Muita calma nessa hora
Quase quatro anos depois de vencer a Inglaterra, no final de 2009, a Seleção Brasileira finalmente conseguiu acabar com o jejum de não vencer os grandes do futebol mundial. Mas nem tudo foram flores na vitória por 3 a 0 diante da França. O placar pode até esconder isso, mas o time de Felipão ainda está longe do ideal. Houve evolução? Sim, mas ainda assim vi melhores momentos (não só na seleção, como no jogo em si) no empate em 2 a 2 com a Inglaterra.

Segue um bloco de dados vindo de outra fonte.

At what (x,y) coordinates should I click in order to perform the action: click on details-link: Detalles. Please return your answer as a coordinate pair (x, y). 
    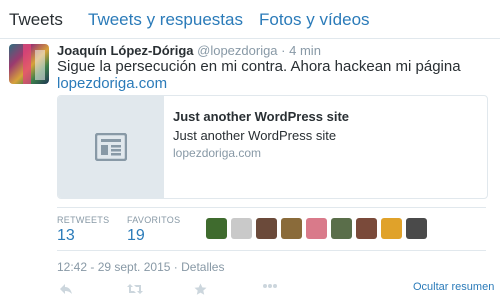
    Looking at the image, I should click on (202, 267).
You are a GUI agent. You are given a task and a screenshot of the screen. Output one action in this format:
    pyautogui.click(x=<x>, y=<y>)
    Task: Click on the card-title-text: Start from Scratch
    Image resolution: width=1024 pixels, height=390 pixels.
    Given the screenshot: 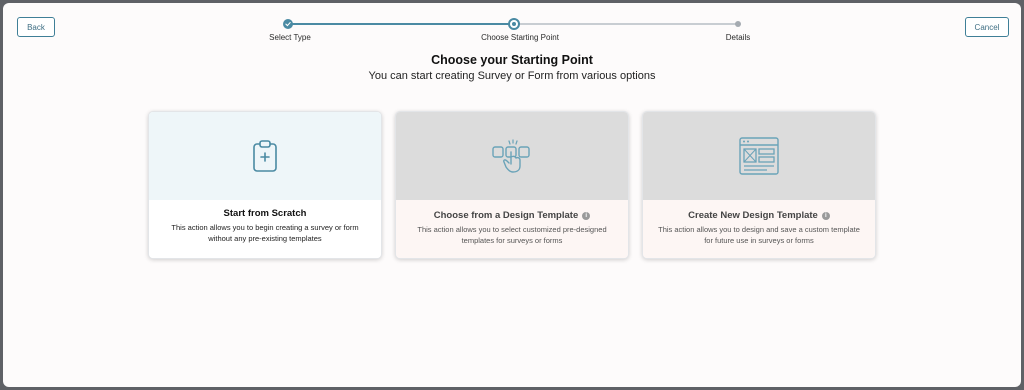 What is the action you would take?
    pyautogui.click(x=265, y=214)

Primeiro ponto a ser elogiado/destacado: Filipe Luis saiu do time titular. Felipão enxergou o que todos (nesse caso, vou generalizar, baseada no fato de não ter visto ninguém defender a titularidade do lateral do Atlético de Madrid) já haviam enxergado. Marcelo é melhor e ponto. Eu ainda não sou 100% feliz com os 11 titulares até aqui. Não sou fã de Hulk. Bato palmas e gosto da vontade, da força física dele, mas não seria titular no meu time.

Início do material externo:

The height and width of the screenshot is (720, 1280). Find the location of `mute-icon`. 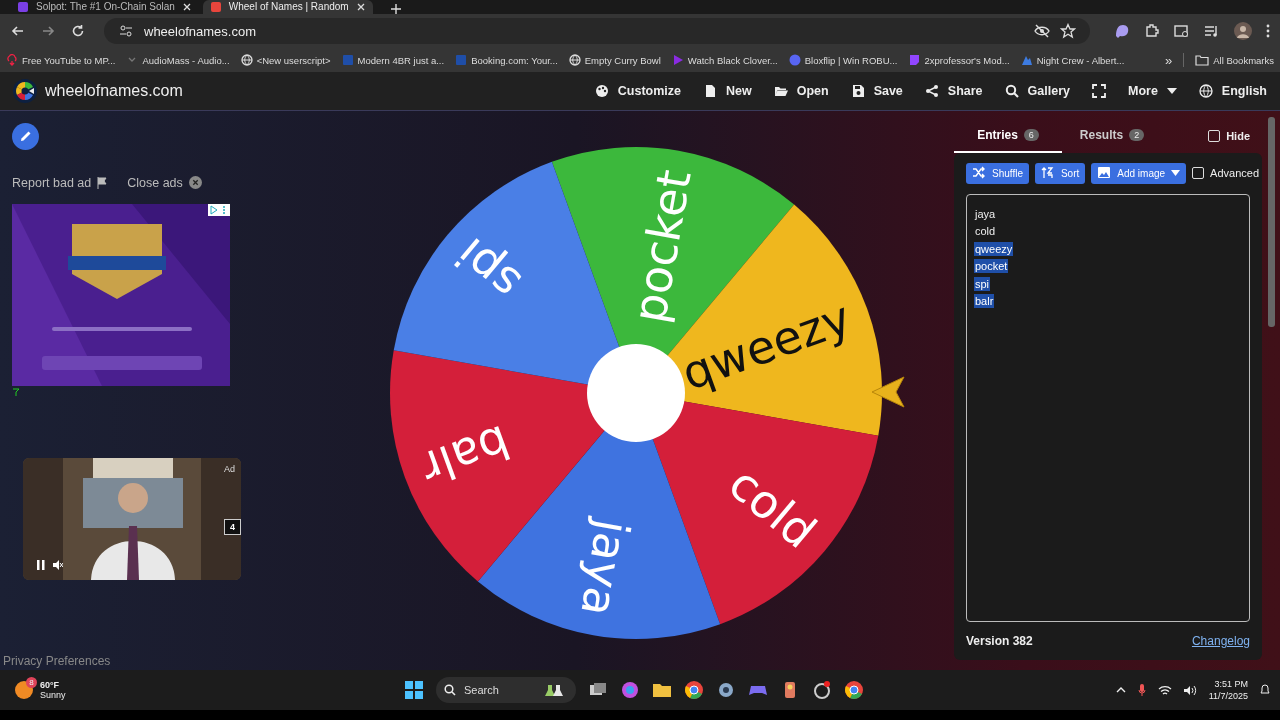

mute-icon is located at coordinates (58, 564).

Escalações à parte, alguns comentários sobre os dois jogos: o primeiro tempo contra a Inglaterra, para mim, dos jogos que assisti da seleção no comando de Felipão, foi o melhor até agora. Não teve gols, mas teve mais cara de futebol brasileiro do que os 3 a 0 contra a França, por exemplo. Aqui abro um parêntese para falar rapidinho de um dos porquês de eu amar o futebol. É um dos poucos esportes que nem sempre o melhor ganha e que, muitas vezes, a lógica vai para o espaço. Quando o Brasil caiu de produção no segundo tempo, o gol apareceu. Já na primeira etapa, a seleção, com Neymar fazendo uma das suas melhores apresentações com a camisa verde e amarela, exigiu bastante do goleiro inglês, mas saiu com um odiado 0 a 0.

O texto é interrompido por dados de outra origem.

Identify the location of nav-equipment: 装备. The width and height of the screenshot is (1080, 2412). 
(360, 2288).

O 3 a 0 contra França foi meio que o inverso. Um primeiro tempo sem muito brilho e uma segunda etapa com evolução. Mesmo nos 45 minutos iniciais, o domínio foi brasileiro. Mas faltou Oscar aparecer para armar as jogadas. O Brasil depende dele. Isso ficou claro para mim nesse jogo. Já no segundo tempo, considero que o meia foi o melhor do time. E, ao contrário do jogo contra a Inglaterra, Neymar sumiu. Decepcionou mais uma vez. Já comentei como sou fã dele e espero, até pelo bem da seleção, que isso não se repita.
Eu gostei, mais uma vez, de Hernanes. É outro jogador que quase sempre estaria em minha lista. Já achei que entrou bem contra a Inglaterra e repetiu a boa atuação contra a França. Só que não o imagino como titular. Não na cabeça de Felipão. Botar dois volantes que chegam tanto como Hernanes e Paulinho e abrir mão de Luiz Gustavo é demais para ele.
Apesar das evoluções, dos elogios, ainda me permito colocar o título desta coluna “Muita calma nessa hora”. Muita calma ao achar que chegamos ao nosso ideal. A seleção ainda não é aquela que o brasileiro, mesmo desinteressado, quer. O 3 a 0 contra a França mascara isso. Mas se a tendência é melhorar, ótimo. Acabou a “desculpa” de não ter tempo para treinar. O grupo está há duas semanas junto e continuará junto na Copa das Confederações. Agora é para valer e vencer, grande ou não grande, é essencial.